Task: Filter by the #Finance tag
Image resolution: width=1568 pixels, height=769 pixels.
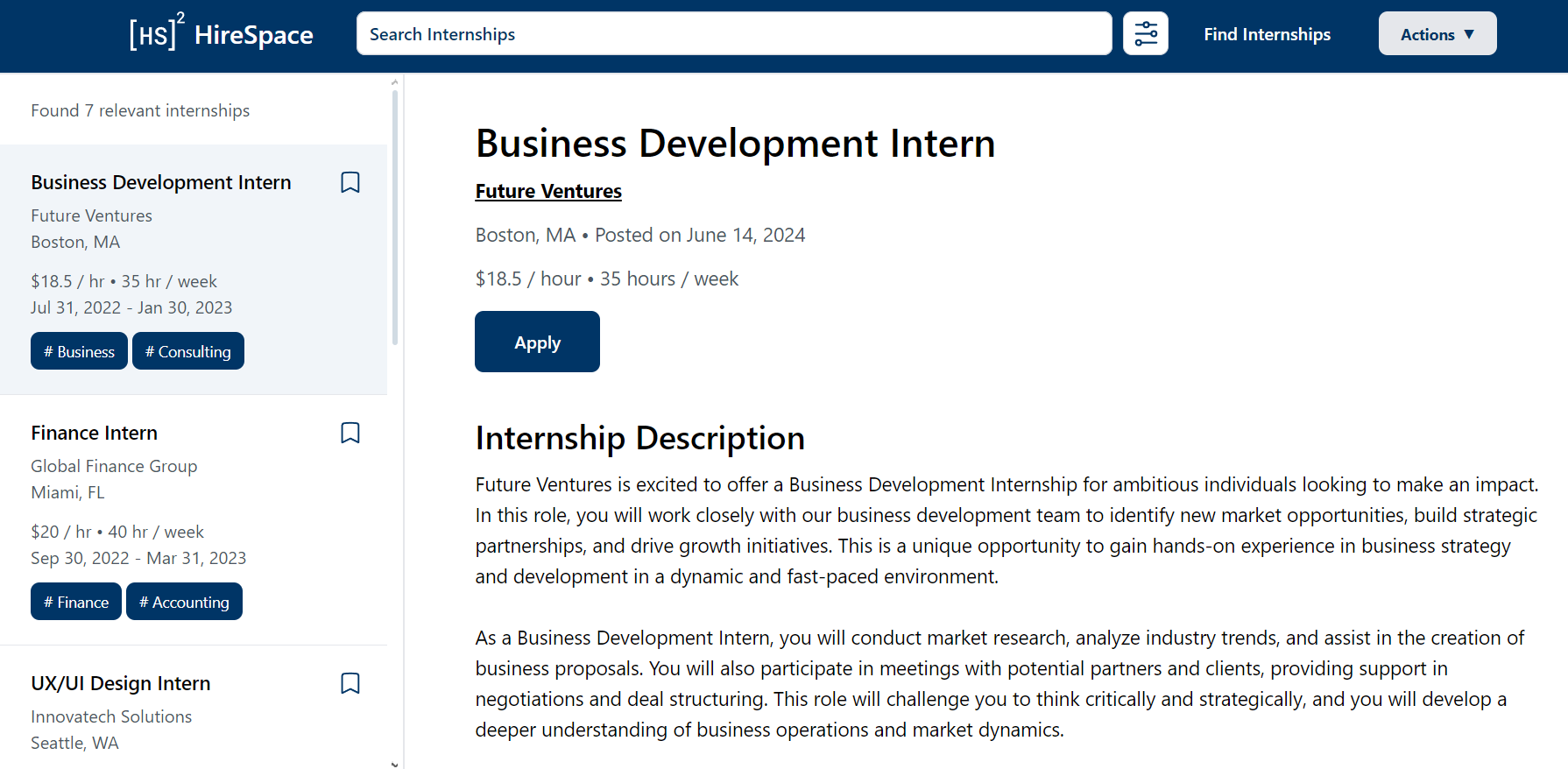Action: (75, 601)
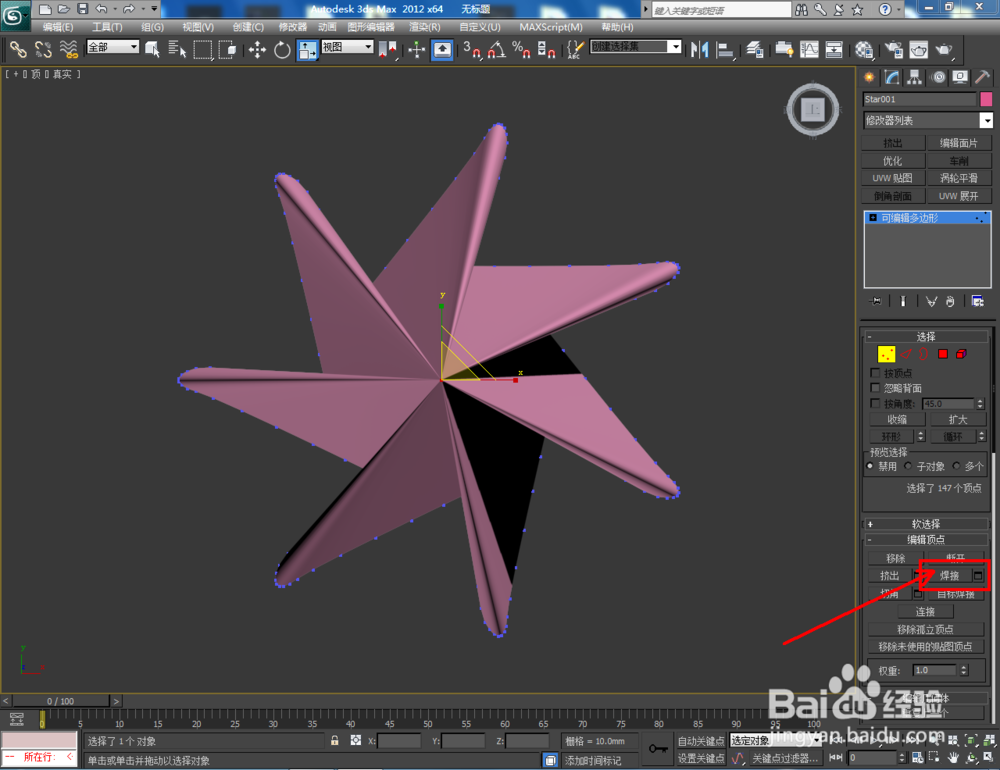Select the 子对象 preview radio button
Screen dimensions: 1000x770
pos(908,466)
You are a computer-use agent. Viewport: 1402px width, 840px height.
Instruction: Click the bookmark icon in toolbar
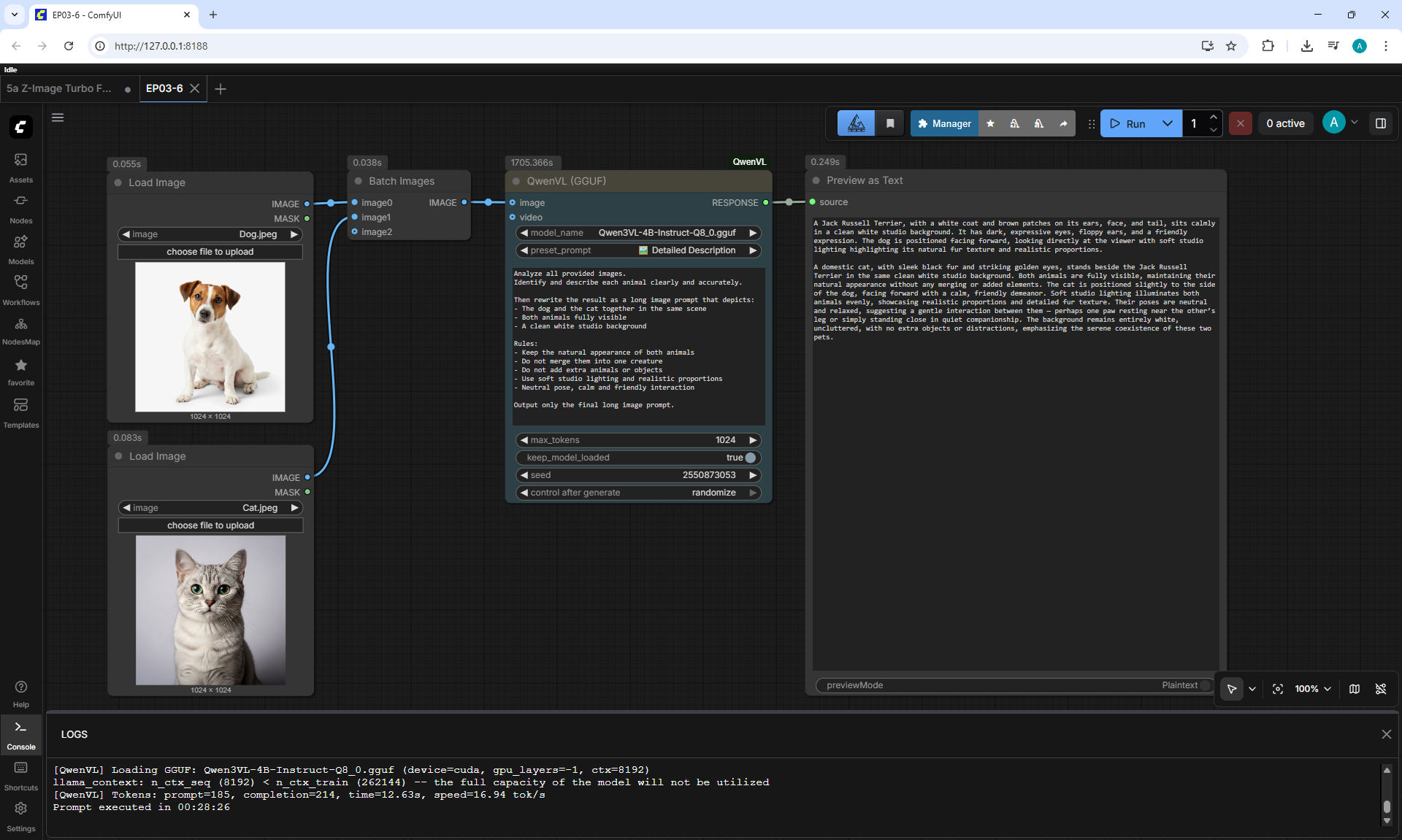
+--
- [Required work]:
A faithful copy of all the entries is required, pictures excluded.

- [Written solution]:
Task: Filter by the #Finance tag
Image resolution: width=1568 pixels, height=769 pixels.
Action: (75, 601)
Select the 子对象 preview radio button
Screen dimensions: 1000x770
pos(908,466)
You are a computer-use agent. Viewport: 1402px width, 840px height.
Instruction: Click the bookmark icon in toolbar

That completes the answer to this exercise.